◆ Work request ◆
I would like the line with "The height and" and every line after it, down to the end of the entries below, output exactly and without pictures.
━━━━
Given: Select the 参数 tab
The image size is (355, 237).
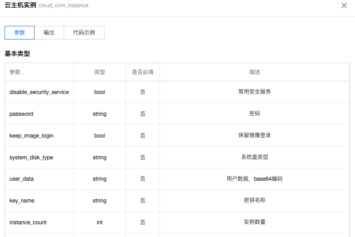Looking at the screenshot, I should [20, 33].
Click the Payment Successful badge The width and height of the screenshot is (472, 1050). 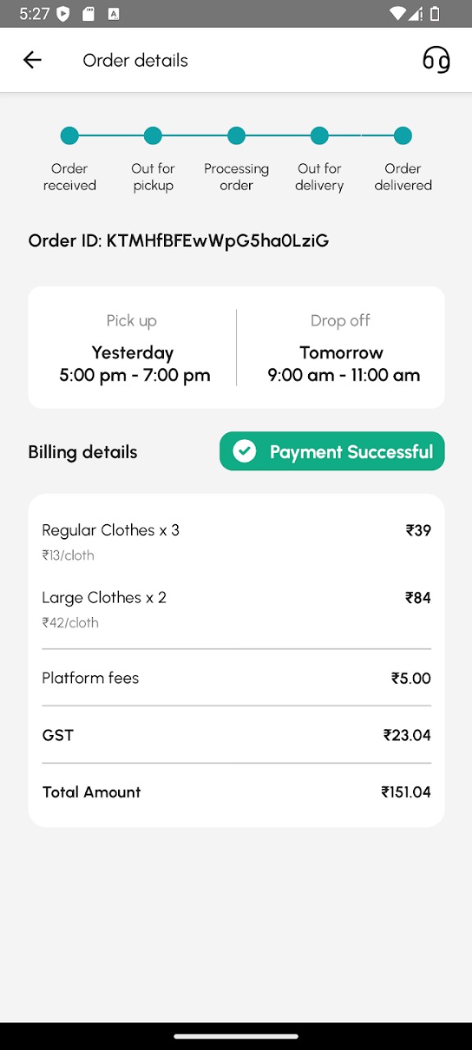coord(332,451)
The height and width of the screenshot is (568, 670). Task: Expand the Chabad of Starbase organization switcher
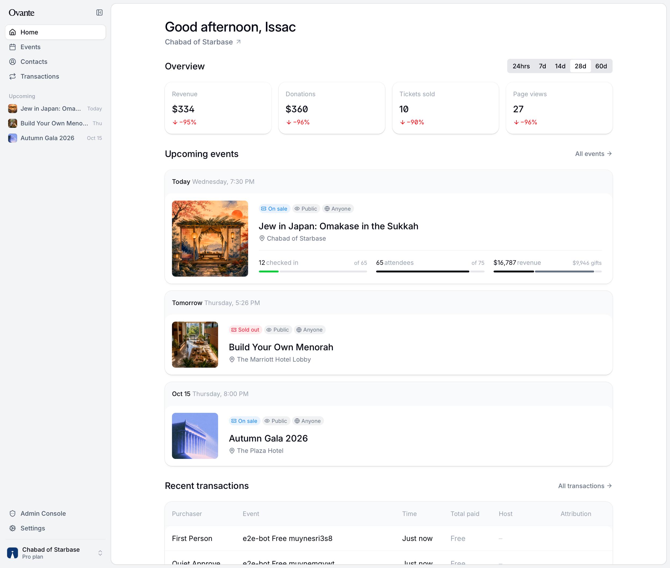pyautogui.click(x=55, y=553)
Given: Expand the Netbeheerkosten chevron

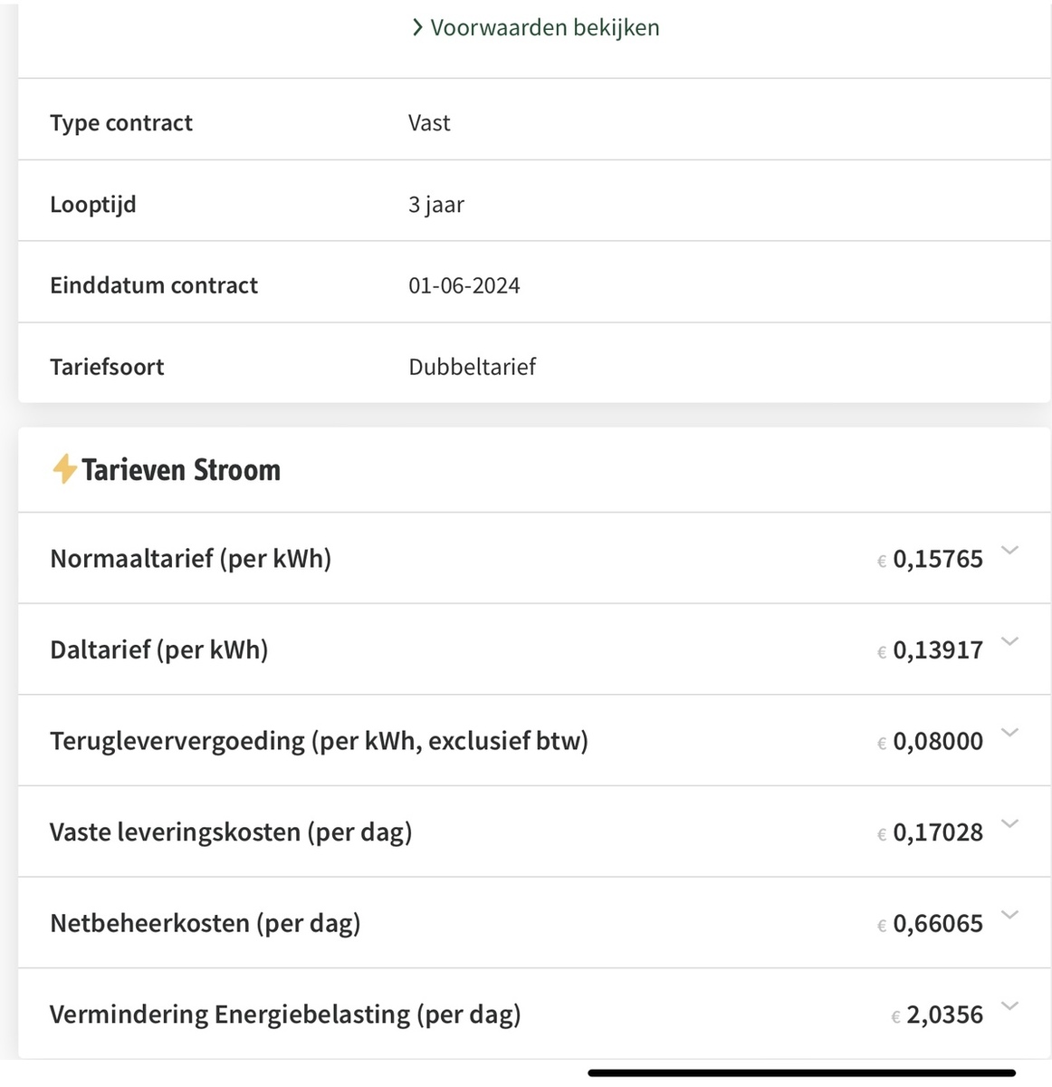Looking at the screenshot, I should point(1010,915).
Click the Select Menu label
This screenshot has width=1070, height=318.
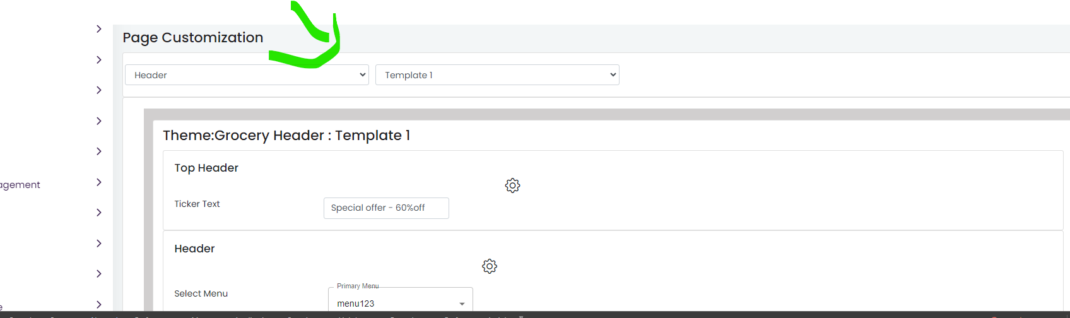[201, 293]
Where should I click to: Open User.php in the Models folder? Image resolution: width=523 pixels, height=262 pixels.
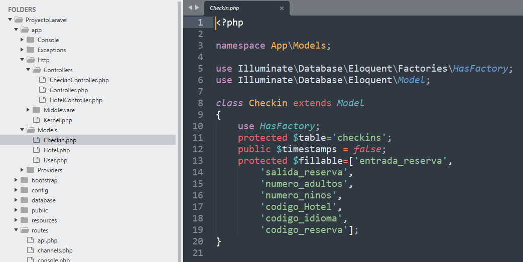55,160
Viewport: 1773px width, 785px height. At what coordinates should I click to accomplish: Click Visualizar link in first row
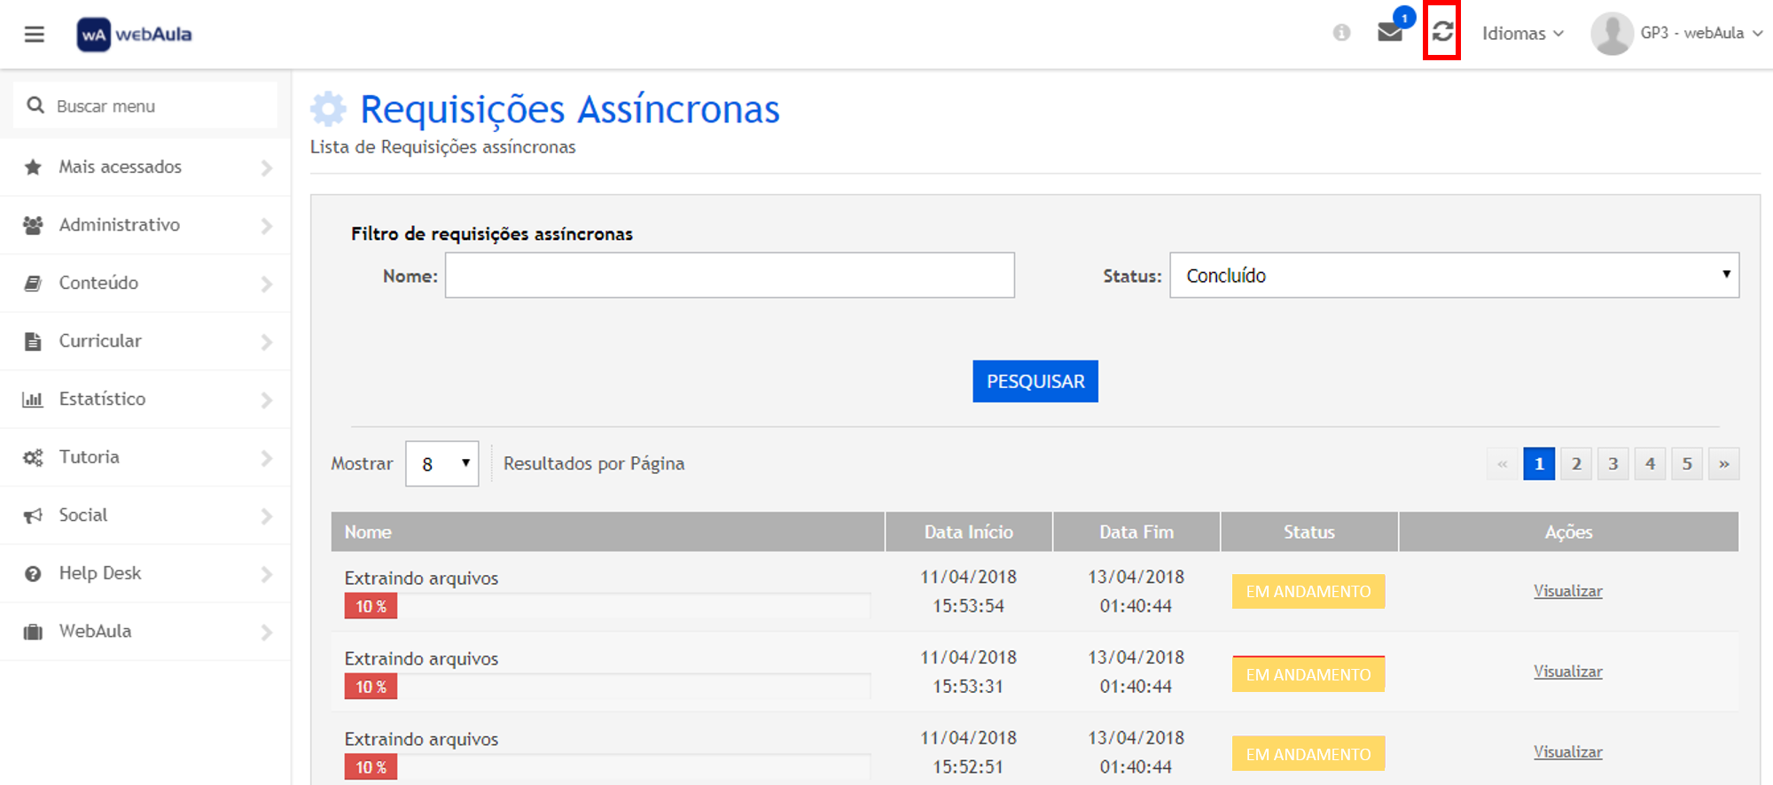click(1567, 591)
━━━━
◆ The answer ◆
The height and width of the screenshot is (568, 670). Task: Expand the Chabad of Starbase organization switcher
pyautogui.click(x=55, y=553)
Given: Expand the Netbeheerkosten chevron

Looking at the screenshot, I should point(1010,915).
Click the Select Menu label
This screenshot has width=1070, height=318.
[201, 293]
Where should I click to: Open User.php in the Models folder? Image resolution: width=523 pixels, height=262 pixels.
55,160
Viewport: 1773px width, 785px height. At what coordinates should I click to accomplish: Click Visualizar link in first row
click(1567, 591)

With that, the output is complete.